ALEXANDRIA, Va. – The National Community Pharmacists Association today issued a statement on behalf of CEO B. Douglas Hoey on the U.S. Supreme Court’s decision not to review a pharmacy benefit manager reform case out of Oklahoma:
“After the historic Rutledge v. PCMA unanimous Supreme Court decision in 2020, which allowed states to regulate PBMs, the big health insurance companies and their PBM lobby have been barnstorming the country putting up one legal challenge after another. Now the lower courts are divided, and the states are confused about what they can do to protect patients and small-business pharmacies from the unfair, anticompetitive practices of the PBMs, higher drug costs, and from PBMs overruling doctors’ prescribing decisions. We are very disappointed that the U.S. Supreme Court did not take this opportunity to clarify the law and reinforce its own decision in the Rutledge case.”

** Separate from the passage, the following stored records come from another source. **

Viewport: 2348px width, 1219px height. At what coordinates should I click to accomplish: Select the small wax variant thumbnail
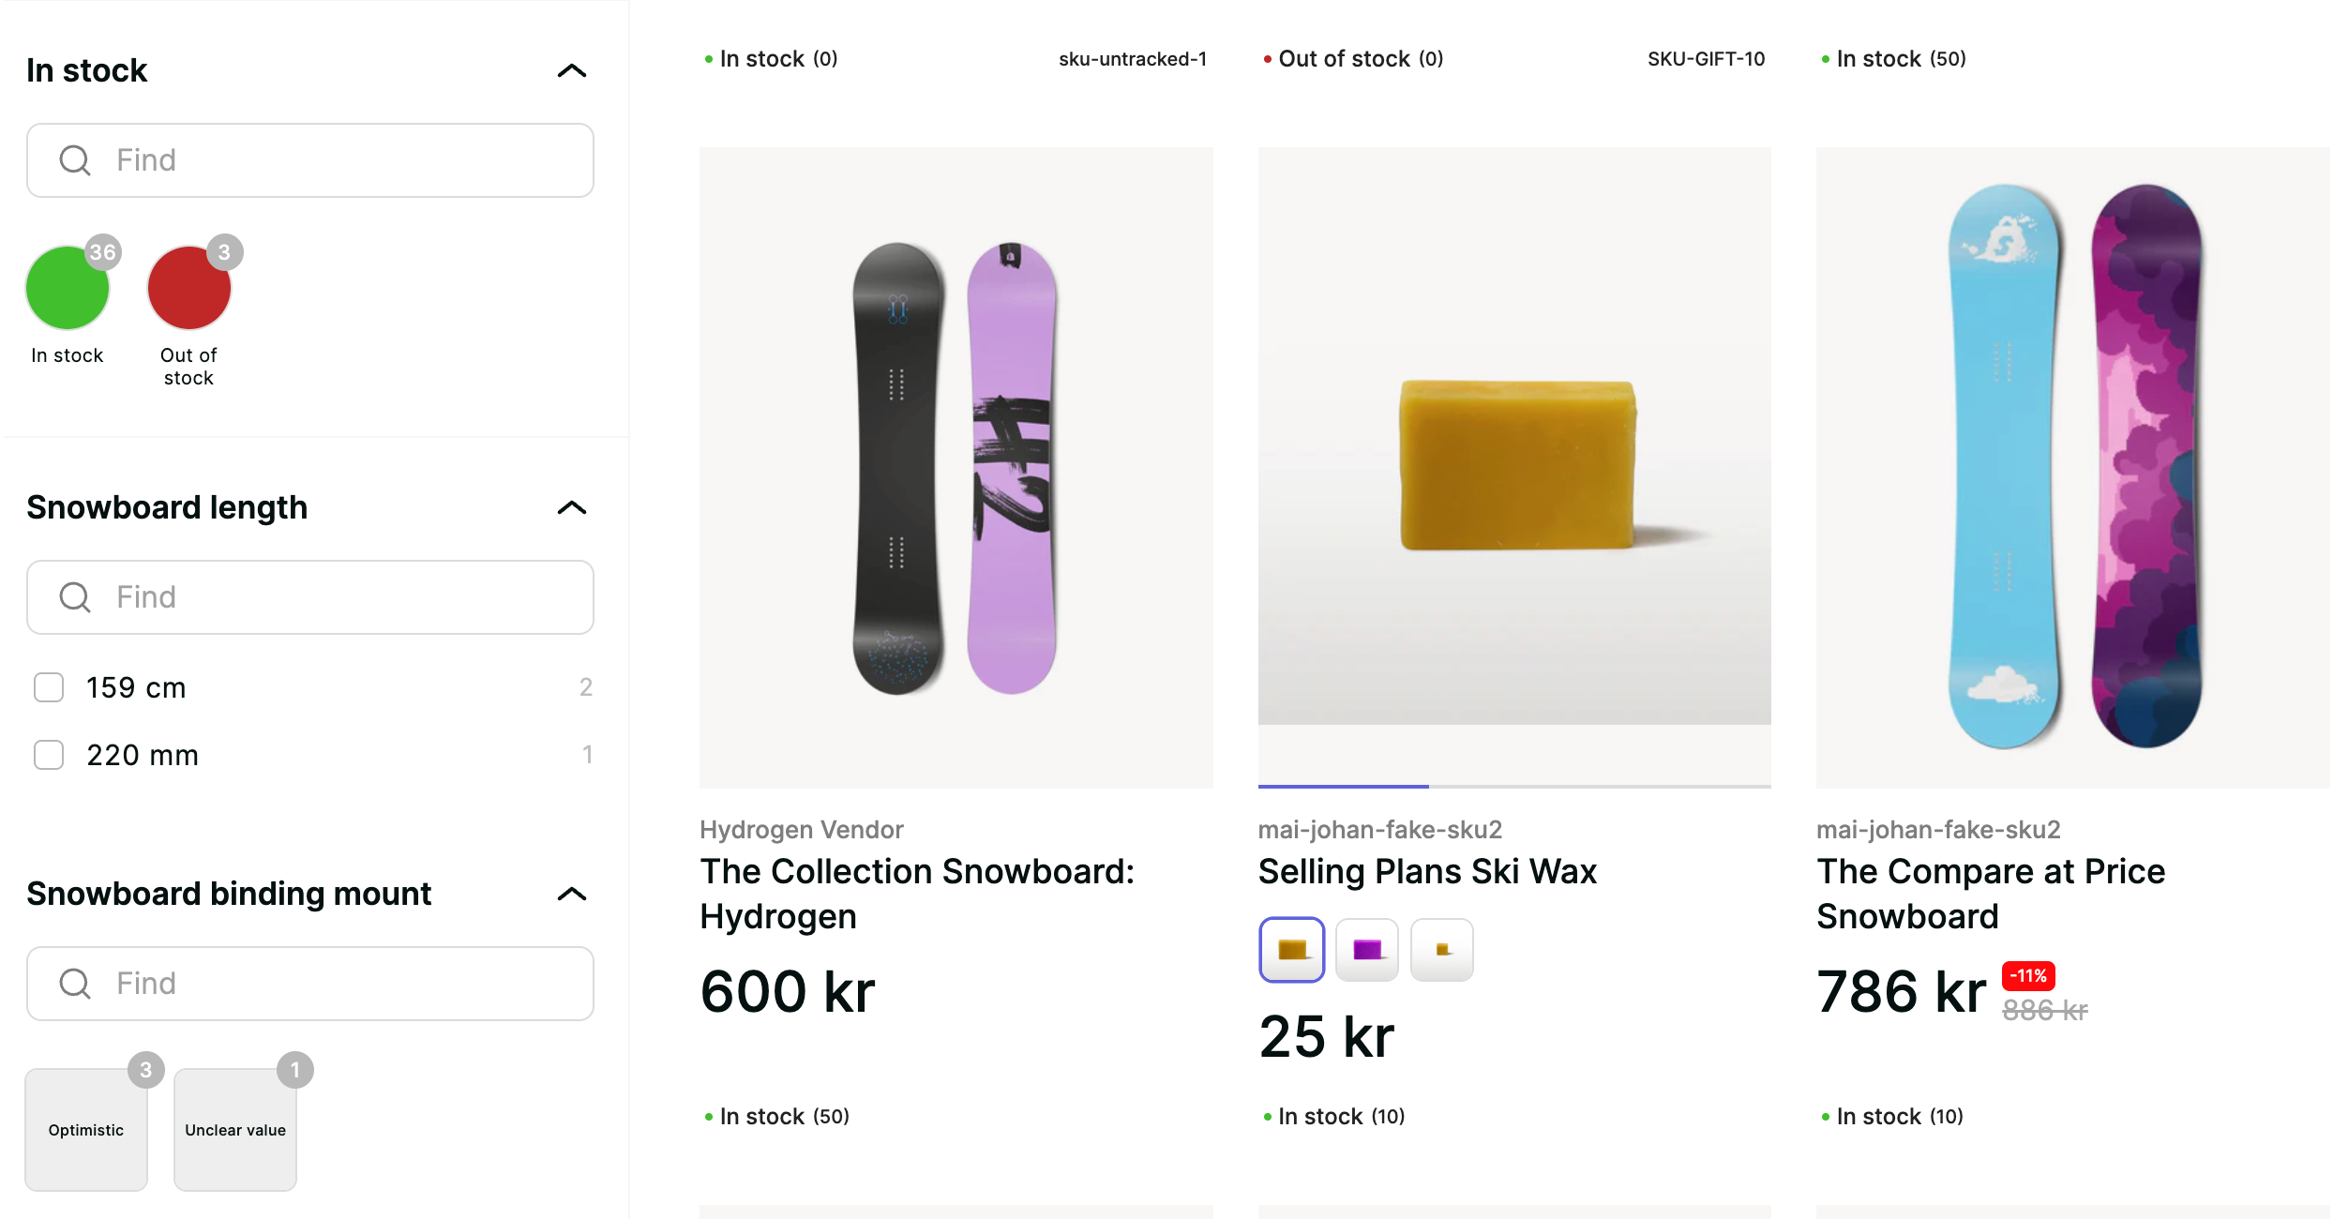[x=1441, y=950]
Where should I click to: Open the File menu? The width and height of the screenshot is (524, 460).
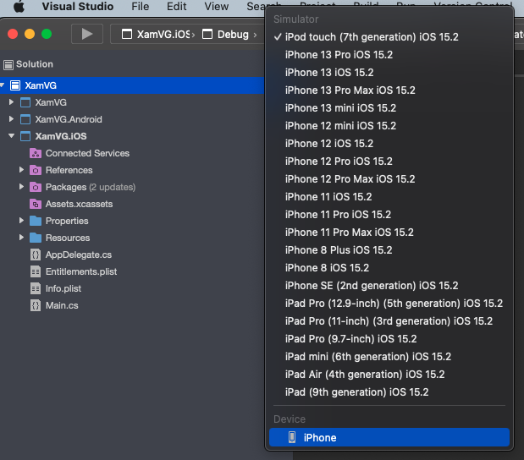point(140,6)
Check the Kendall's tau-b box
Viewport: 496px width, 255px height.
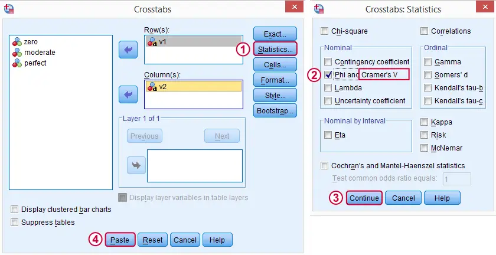428,87
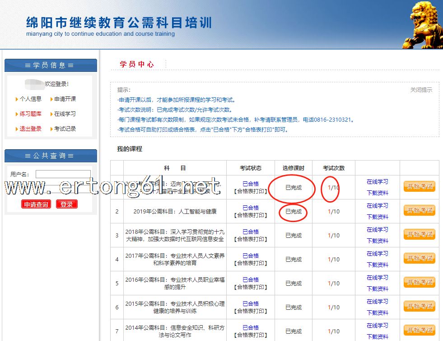The width and height of the screenshot is (443, 341).
Task: Click 已合格 for the 2016 course
Action: click(x=251, y=279)
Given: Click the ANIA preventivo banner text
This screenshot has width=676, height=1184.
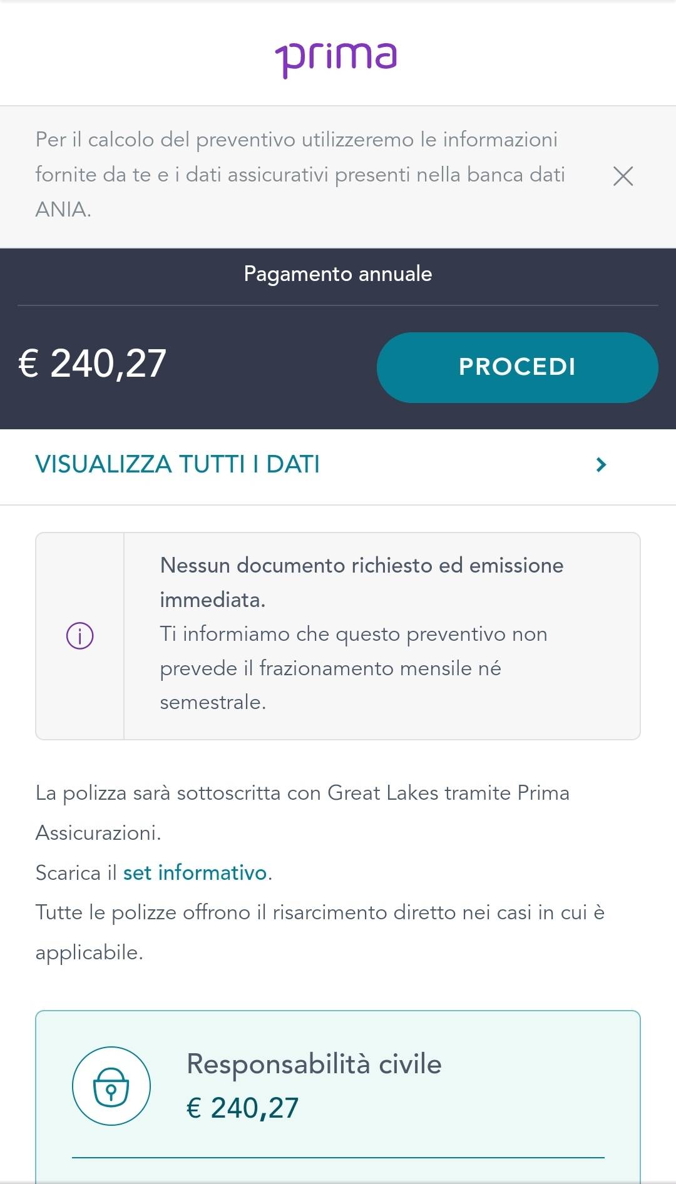Looking at the screenshot, I should [x=300, y=175].
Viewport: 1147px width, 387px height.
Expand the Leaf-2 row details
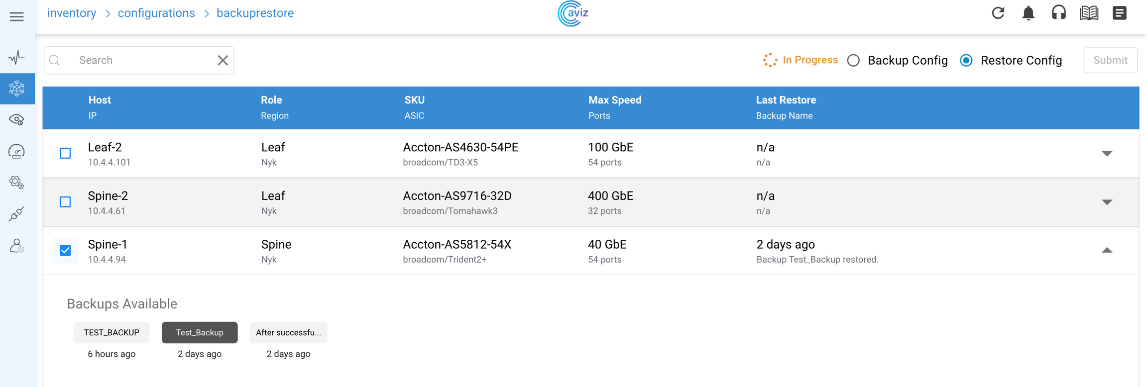click(x=1107, y=153)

The case in question, Mulready v. PCMA, originates in Oklahoma, where the powerful PBM lobby sued state Insurance Commissioner Glen Mulready to prevent him from implementing aspects of a law regulating PBMs. A lower federal court upheld the law, but the 10th Circuit Court of Appeals overturned it in a poorly reasoned decision that directly conflicts with the law of the land as outlined in Rutledge. States contemplating PBM reform should not be dissuaded – they should look to Rutledge and the Wehbi decision from the 8th Circuit. Other challenges are winding their way through the federal courts. But yesterday’s Supreme Court decision likely means the 10th Circuit decision will remain in force for now, but for only 10th Circuit states (Colorado, Kansas, New Mexico, Oklahoma, Utah, and Wyoming).